O sistema de infusão contínua de insulina (SICI) ou bomba de insulina é classificado como um dispositivo médico, não se enquadrando na categoria de medicamento. Portanto, não está sujeito às exclusões previstas no art. 10, VI, da Lei nº 9.656/1998, que trata do fornecimento de medicamentos para tratamento domiciliar.

 

Qual é o entendimento do STJ sobre a obrigatoriedade de cobertura do SICI pelos planos de saúde?

O STJ entende que, embora o SICI não esteja elencado no rol da ANS, sua cobertura pode ser exigida quando há evidências científicas comprovadas de sua eficácia e necessidade médica, especialmente em casos de diabetes mellitus tipo 1 de difícil controle. A decisão se baseia em parâmetros estabelecidos pela jurisprudência e na Lei nº 14.454/2022, que incluiu o § 13 ao art. 10 da Lei nº 9.656/1998.

 

Qual é o impacto da Lei nº 14.454/2022 na cobertura de tratamentos não elencados no rol da ANS?

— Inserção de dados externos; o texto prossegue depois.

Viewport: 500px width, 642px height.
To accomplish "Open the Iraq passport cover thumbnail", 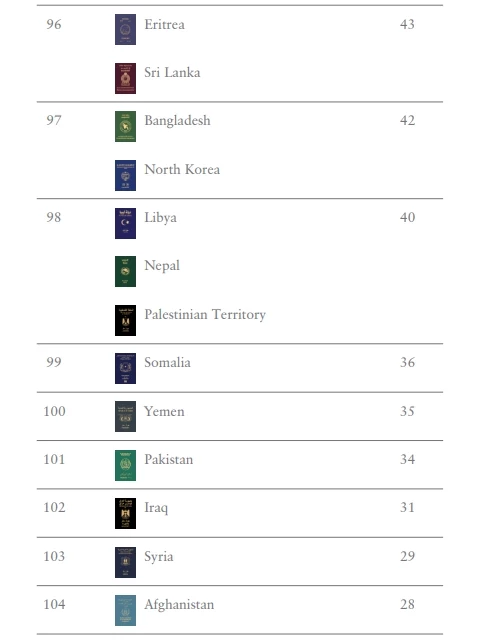I will pos(125,513).
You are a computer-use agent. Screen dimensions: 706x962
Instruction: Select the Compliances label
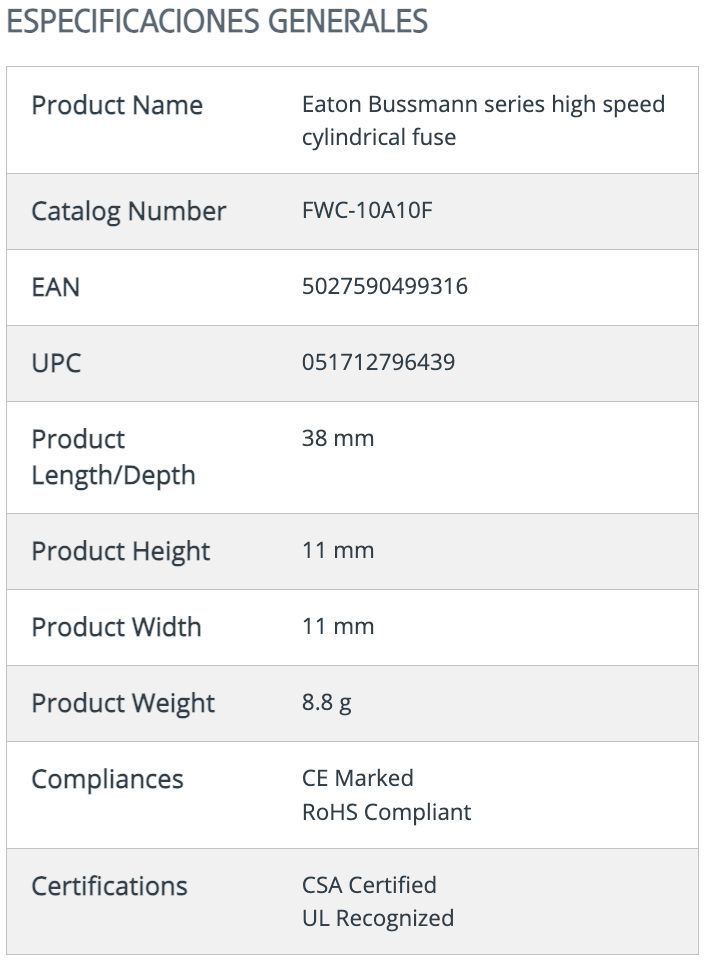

A Lei nº 14.454/2022 acrescentou o § 13 ao art. 10 da Lei nº 9.656/1998, estabelecendo parâmetros para a cobertura de tratamentos não elencados no rol da ANS, desde que haja evidências científicas comprovadas e indicação médica.

 

Como o STJ trata a questão dos danos morais em casos de recusa indevida de cobertura por planos de saúde?

O STJ entende que a recusa indevida de cobertura médico-assistencial pode gerar danos morais indenizáveis. No entanto, se houver dúvida jurídica razoável na interpretação da cláusula contratual, a recusa pode ser justificada e não ensejar condenação por danos morais.